It's a joke! Where is Greece if not in the Top 4?

Slovenia and Germany are overrated in that chart...


----------



## UD40 (May 12, 2005)

I think spots 3-5 could be interchangeable between France, Spain and Greece. I agree with spots 1 and 2, but I think Brazil shoul be 7 or 8. But idk much about Slovenia, Lithuania, or Germany.


----------



## Ron Mexico (Feb 14, 2004)

LOL USA ranked ahead of Argentina


if the Miami heat were returning 10 out of 12 players, they'd be ranked #1 in SI rankings, so why not use the same logic when it comes to international competitions


----------



## bball2223 (Jul 21, 2006)

To have the USA ranked number one in the polls is just dumb. I hope they win, but lets get real they barley escaped against Brazil. Argentina, France, Germany, Greece, Lithuania, and Brazil are all capable of beating the US. The US won't win the world championship, because everyone has caught up. We are as athletic as the Dream Team but the Dream Team had superstars who were more fundamentaly advanced then the Europeans. Now the superstars on this team are as fundamentally sound and skilled as the European players. Europe and Soth America has Caught up. 

Again I want the USA to win, but it's a process medaling would be a step in the right direction (even another bronze medal would be a step).


----------



## SianTao (Jul 11, 2005)

Brasil is too high, Greece should definitely be in the mix.
Serbia might squeeze into Top 8 somewhere near the bottom too - it's quite possible they'd defeat Germany in 1/8-finals (or whatever they get to play, since group B is the easiest by far), and anyway, they're not THAT bad overall to fall out of sight completely.


----------



## safari (May 19, 2003)

Well France is a little too high IMO, as the coach has stated, his team aims at the top 8 (in the best case) but experience will be an issue, and this team should be more competitive in 2008 and especially 2010.
Concerning Greece I agree it's a joke they aren't in the top 3 (they're Europe's champions !)...


----------



## yomismo (Feb 29, 2004)

Spain and Argentina are in the same level IMO, they can beat each other any day and it will always be a tought game (no matter what happened at Madrid, where Spain owned Argetina). Team USA can be the favourite or just in the same level than Spain and Argentina. They struggled against Brazil and you can't do that if you pretend to get the gold, so they're still a bit uncertain and will still be till they fall or get the gold.

Then, just a step behind these teams is Greece. They're a great team, with good chemistry, very good players and always plays with passion (and also a very tought defense). I like them, and I think they can even get the gold.

And then comes France, which is a bit worser than Greece and I see no chances for them to get the gold, no matter what. They're so physical, but if USA lacks a shoter, France's case is even worser. They can penetrate but no one can shot in that team. IMO to say tht M. Pietrus is the best shoter in their startings five is enough said. Anyway they'll contend for the medals.

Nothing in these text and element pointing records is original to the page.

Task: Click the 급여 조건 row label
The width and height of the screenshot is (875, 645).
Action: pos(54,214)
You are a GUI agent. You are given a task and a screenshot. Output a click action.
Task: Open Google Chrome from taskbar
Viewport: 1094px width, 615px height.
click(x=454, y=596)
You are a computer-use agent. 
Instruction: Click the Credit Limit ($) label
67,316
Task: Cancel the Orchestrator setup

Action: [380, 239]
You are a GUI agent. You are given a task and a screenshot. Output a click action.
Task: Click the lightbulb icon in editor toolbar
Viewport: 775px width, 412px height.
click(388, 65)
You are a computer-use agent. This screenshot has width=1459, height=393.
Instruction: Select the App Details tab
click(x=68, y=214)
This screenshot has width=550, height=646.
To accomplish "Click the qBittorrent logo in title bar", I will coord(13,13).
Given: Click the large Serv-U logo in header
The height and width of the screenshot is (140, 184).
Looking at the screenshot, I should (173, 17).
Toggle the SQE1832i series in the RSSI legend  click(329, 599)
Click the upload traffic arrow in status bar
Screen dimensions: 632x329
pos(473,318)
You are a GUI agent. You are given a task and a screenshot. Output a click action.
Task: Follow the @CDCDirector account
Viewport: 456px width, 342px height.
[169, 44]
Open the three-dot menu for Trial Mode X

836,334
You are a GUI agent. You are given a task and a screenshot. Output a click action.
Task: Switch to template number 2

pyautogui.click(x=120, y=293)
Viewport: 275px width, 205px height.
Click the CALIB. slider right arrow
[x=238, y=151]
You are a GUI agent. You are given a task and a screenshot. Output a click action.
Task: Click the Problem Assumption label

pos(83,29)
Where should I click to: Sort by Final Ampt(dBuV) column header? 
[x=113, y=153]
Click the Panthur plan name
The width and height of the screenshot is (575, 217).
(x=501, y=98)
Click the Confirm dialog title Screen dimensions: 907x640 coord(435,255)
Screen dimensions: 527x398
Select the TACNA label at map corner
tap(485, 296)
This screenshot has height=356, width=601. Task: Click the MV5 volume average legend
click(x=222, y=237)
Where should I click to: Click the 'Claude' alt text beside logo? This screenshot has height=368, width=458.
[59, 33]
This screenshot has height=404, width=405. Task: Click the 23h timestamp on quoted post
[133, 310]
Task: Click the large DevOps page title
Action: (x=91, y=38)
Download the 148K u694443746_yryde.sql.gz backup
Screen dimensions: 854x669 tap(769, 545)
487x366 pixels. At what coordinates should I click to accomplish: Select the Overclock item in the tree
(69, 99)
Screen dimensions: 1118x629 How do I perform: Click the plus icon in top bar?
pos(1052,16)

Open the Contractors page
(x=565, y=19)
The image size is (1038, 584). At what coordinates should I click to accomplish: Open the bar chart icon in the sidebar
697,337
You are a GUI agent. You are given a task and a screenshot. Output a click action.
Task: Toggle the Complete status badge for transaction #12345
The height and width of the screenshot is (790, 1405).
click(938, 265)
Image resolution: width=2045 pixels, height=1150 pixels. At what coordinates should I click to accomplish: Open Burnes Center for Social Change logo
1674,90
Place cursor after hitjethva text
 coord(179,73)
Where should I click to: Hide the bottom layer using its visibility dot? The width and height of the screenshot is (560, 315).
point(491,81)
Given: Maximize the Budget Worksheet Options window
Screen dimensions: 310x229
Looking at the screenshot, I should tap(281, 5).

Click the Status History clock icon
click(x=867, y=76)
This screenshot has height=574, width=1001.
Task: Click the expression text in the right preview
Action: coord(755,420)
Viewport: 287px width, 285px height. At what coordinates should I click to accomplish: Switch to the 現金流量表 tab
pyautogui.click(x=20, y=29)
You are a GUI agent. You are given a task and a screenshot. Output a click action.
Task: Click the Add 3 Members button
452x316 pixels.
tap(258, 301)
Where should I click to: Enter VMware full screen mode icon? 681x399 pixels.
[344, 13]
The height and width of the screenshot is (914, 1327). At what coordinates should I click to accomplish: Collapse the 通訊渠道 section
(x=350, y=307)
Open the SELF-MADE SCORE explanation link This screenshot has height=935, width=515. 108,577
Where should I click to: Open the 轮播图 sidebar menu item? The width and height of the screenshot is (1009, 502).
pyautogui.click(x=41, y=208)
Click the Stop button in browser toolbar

Then comes Serbia, Germany, Italy and Lithuania, and even Slovenia can pair with them, depending on how they play. Slovenia has an awesome team, but still don't know how will they play in big games, they've always have more than decent teams, but never achieve anything important.

Brazil can pair with some of the teams above, but I'd put them a step behind. If Dirk is not at his 100% or Slovenia doesn't play according to its possibilities, they all will be very similar teams.


That's how I see it...


----------



## ltsook (Jun 8, 2003)

Somebody's going to eat their list... 

...with musaka and tzatziki for sidedishes!


----------



## futuristxen (Jun 26, 2003)

yomismo said:


> They struggled against Brazil and you can't do that if you pretend to get the gold, so they're still a bit uncertain and will still be till they fall or get the gold.


So did Argentina. And USA still hasn't lost in it's warmup games, unlike Argentina.


----------



## orhe (May 10, 2006)

futuristxen said:


> So did Argentina. And USA still hasn't lost in it's warmup games, unlike Argentina.


yeah but argentina has been doing this stuff for years and doesn't have the pressure to perform that the united states has... i remember during the prep games for the olympics argentina seemed to be really struggling and well they won the whole thing... this group of players knows how to win internationa ball.

the united states is in a different situation (hence the double standard). they have to prove themselves to the world WHILE learning to play international ball as a team. when the united states was struggling against brazil you could see the urgency in their eyes because if they lose... the whole world would be nagging on them.

the "double standard" that some of you guys are saying is there for a reason...

+ the substitution patterns for most of the veteran teams are as good as set and the weird substitutions are just meant to give other guys confidence... while the united states has a problem on who to start


----------



## zeleni (Jun 29, 2006)

UD40 said:


> 1. USA
> 2. Argentina
> 3. Spain
> 4. France
> ...


Can anyone get the full article?


----------